There is definitely a genetic predisposition to wanderlust and travelling that I inherited.  My parents both loved to travel and vacation. I remember the first time I heard someone tell me that they had never been on a family vacation and was astounded.  I grew up in a neighborhood where most people may have not owned a home but often had a place they would go back to in their native land.  If they did not have they usually drove to destinations for their vacations but most people did something as a family during the summer. Sometimes these were the times when after many days together in shared motel rooms there would be giant fights among different family members but since no one could usually afford more than one room these got resolved rather quickly.  

My travels as a child were driving vacations at first, sometimes with my own parents and other times with my good friend and her parents (my parents would gratefully pay for my trip when they could not afford their own).  These travels were often south toward Florida and Virginia Beach.  The summer heat brutal in both places making them not as appealing so therefore, less expensive.  The cars were big, there were no personal electronics and they were filled with great memories.  I remember the years that my own parents could not afford to have vacations and their friends with kids (whom I was friends with) were nice enough to take me along on.  I still distinctly can visualize being in the back of my Dad's '75 Buick Le Sabre and lying down, my entire length was comfortable on that backseat, and listening to their 8 tracks (if you do not know what they are ...well they look like a VHS tape and were like the Cd's of the 70s) of Dean Martin, Ray Charles, and a variety of radio stations.  I remember going on a plane to Pittsburgh at around age 10 by myself to join family friends who lived there on their vacation to Myrtle Beach, it was after I had seen Jaws, there was shark netting at one point in the water, I scared myself (literally) stiff and floated to the shore thinking I heard bubbles in back of me (why a shark would blow bubbles is still beyond me), and had a great time with them laughing at that incident.
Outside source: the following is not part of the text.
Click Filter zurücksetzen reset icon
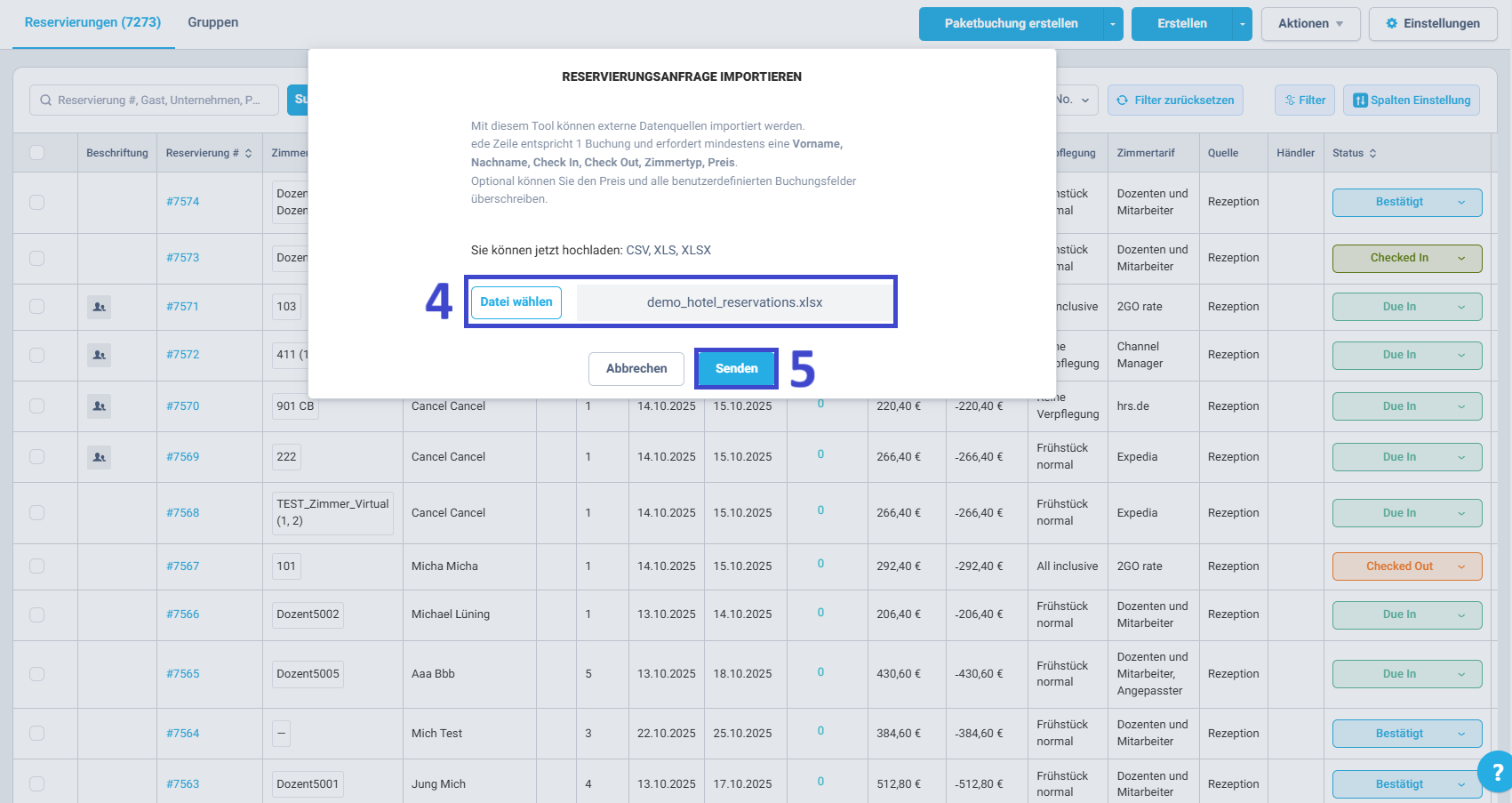[1123, 100]
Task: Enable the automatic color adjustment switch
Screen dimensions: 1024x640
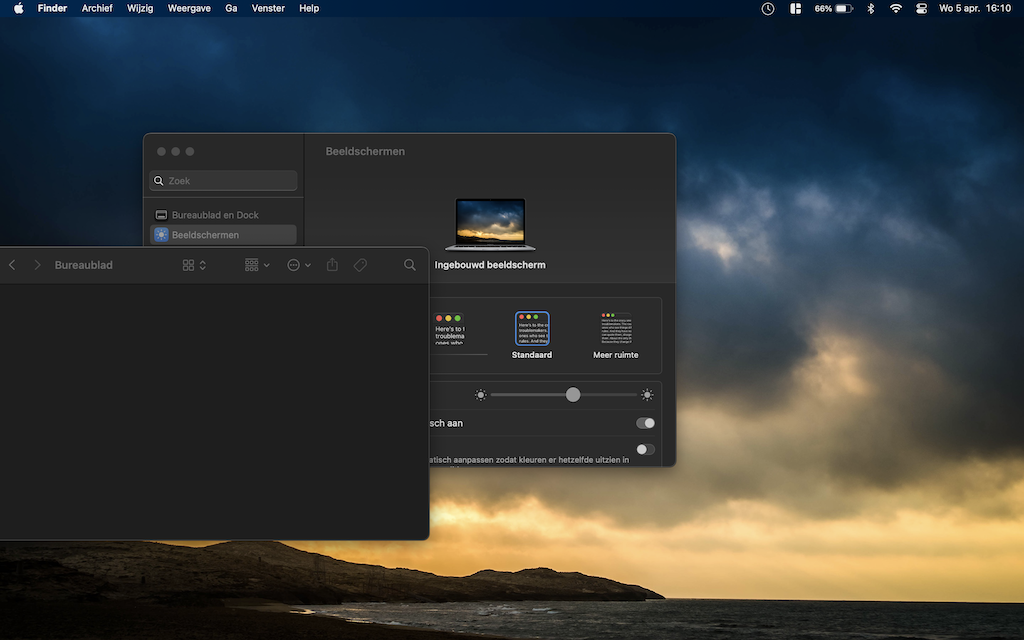Action: 645,449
We usually brought our own food for the road trips, packed in coolers, a variety of offerings, food bought at the destination supermarkets for at least 2 of the 3 main meals of the day since "discretionary" income for these trips was ....oh yeah non-existent.  I am pretty sure we did this even when I went abroad with my parents for at least some of our meals and yes kids of today we survived not having a kid menu, or crayons, or even shockingly chicken fingers ..,....


We take a lot of trips with the boys and they are memories that I hope are as fond for them as they are for me.  Our vacations though are a bit more upscale so no Howard Johnson Motels for them, no eating a budget and definitely a 3 hour drive is about as far as their vacation plans will take them before we board a plane.  They have their own iPods but we do often plug mine into the car radio and listen as a family to music (sometimes the same songs my own parents had playing) but more often requests for the pop stars of today.  These days spent together are not about the destination as much as about being together in a world where we all four have our own activities during the week.  I think family vacations are necessary to a family's well being and they do not have to be expensive, though it does gall me at how much even "inexpensive" places like amusement parks feel they can charge families these days, they do not have to be more than day trips around your home.  They only need you to be present for your family, to let the kids jump in the pool about a gazillion times if there is one where you are, to laugh at things that do not go as planned and most of all to enjoy the time together.